**REQUIRED ACTION:**
Beginning at the line containing "Task: Disable the" in the material below and ending at the line containing "This screenshot has width=668, height=500.", return each line exactly and add nothing.

**GIVEN DATA:**

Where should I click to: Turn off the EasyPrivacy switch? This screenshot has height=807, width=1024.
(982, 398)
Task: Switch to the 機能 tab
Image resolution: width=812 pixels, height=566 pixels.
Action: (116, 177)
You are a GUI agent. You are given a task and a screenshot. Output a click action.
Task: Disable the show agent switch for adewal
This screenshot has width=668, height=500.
...
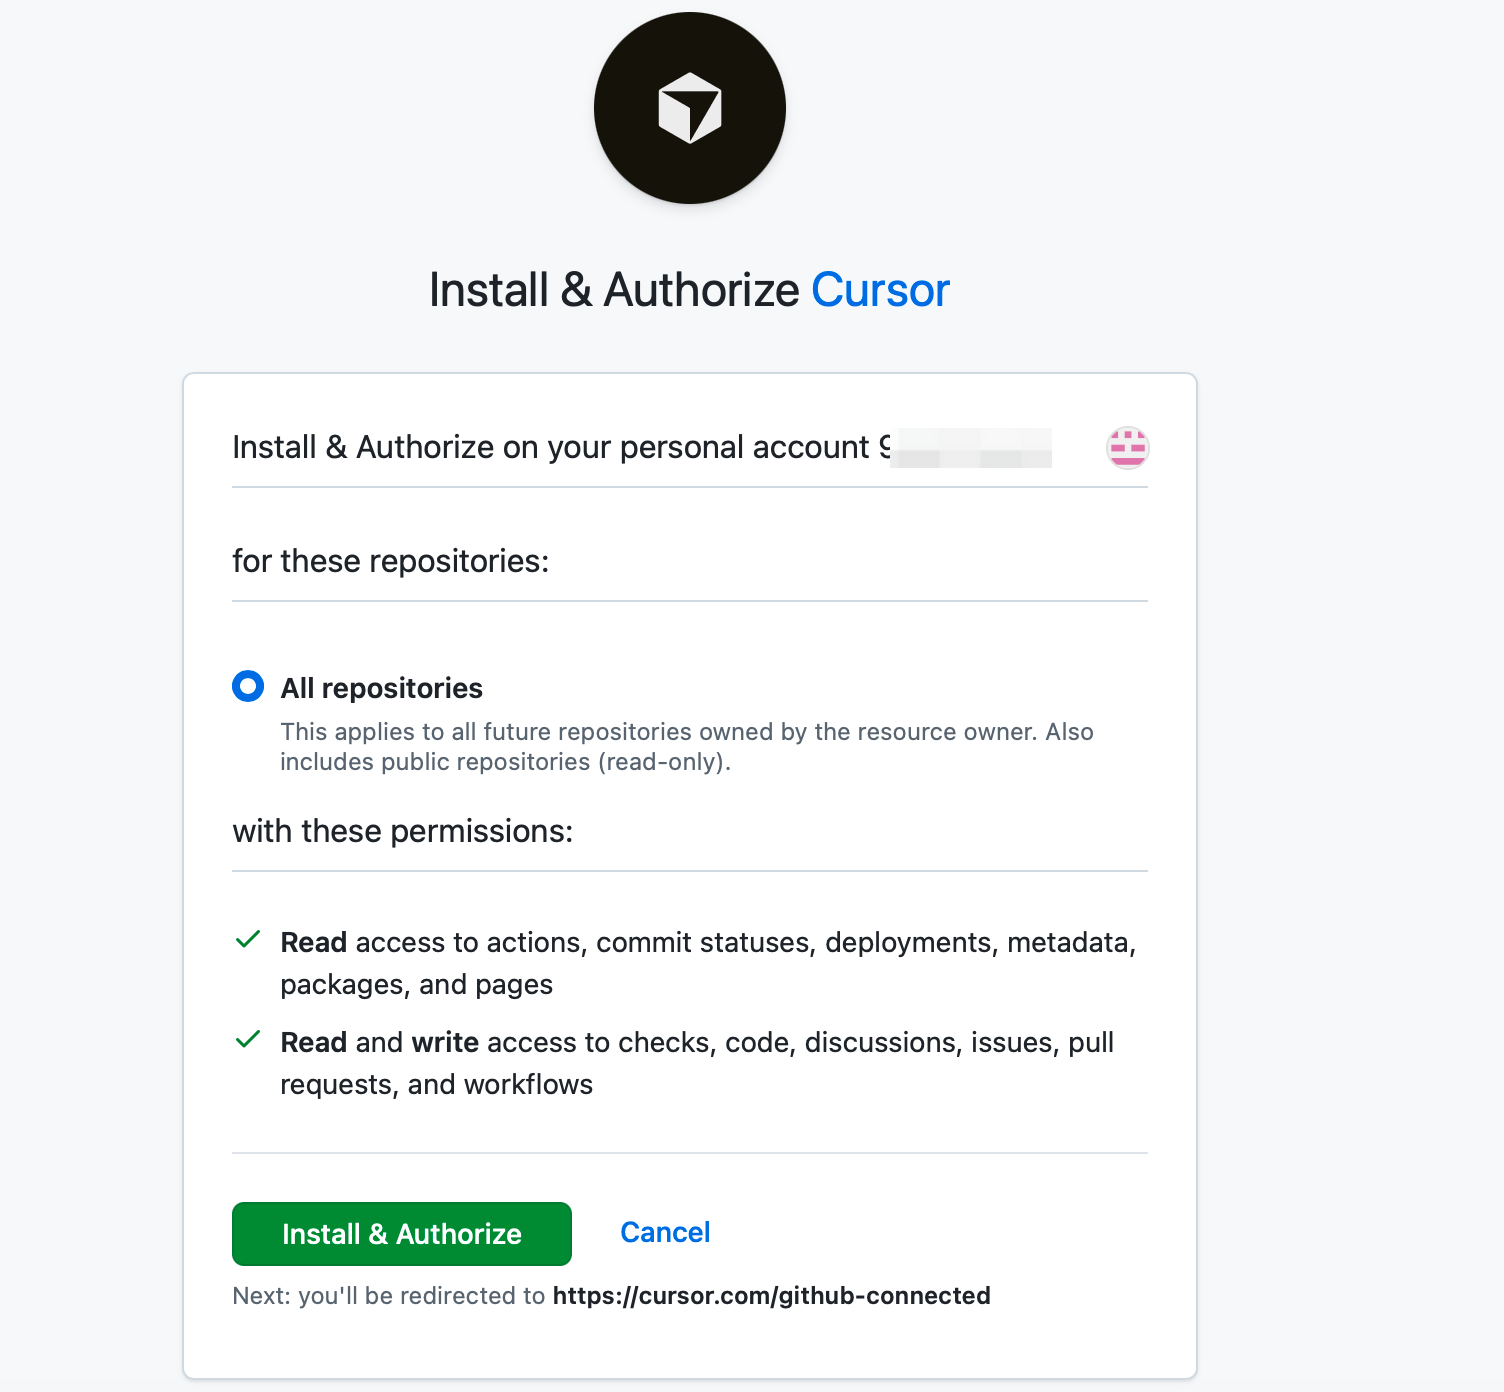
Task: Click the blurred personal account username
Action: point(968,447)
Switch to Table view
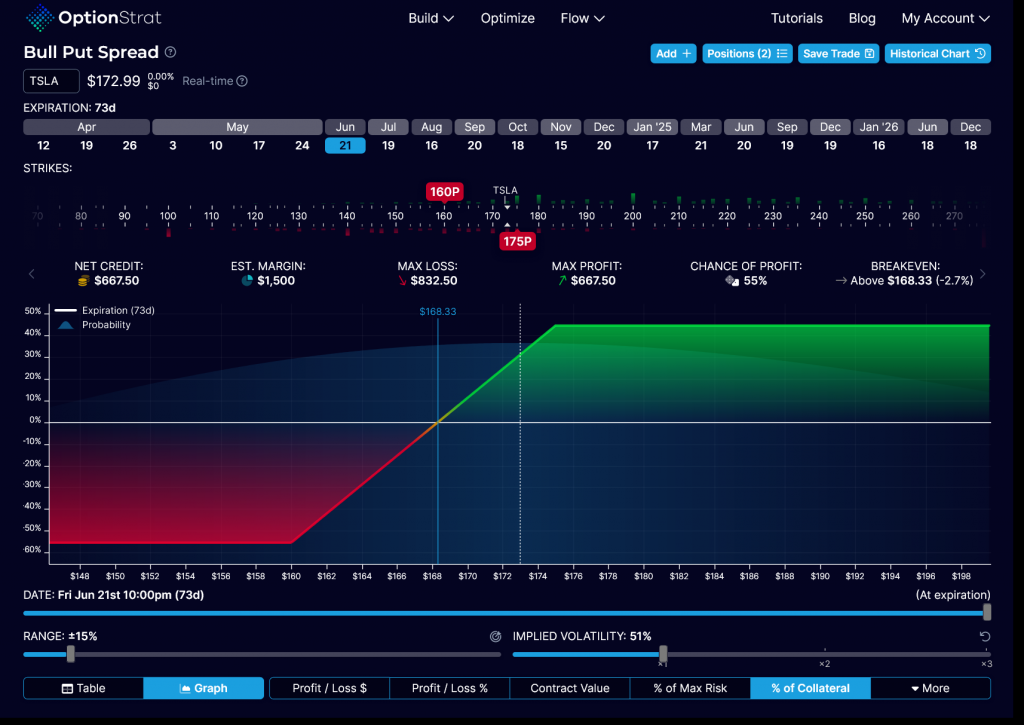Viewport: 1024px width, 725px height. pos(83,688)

**ANSWER TO THE PROBLEM:**
Task: Disable the show agent switch for adewal
This screenshot has width=668, height=500.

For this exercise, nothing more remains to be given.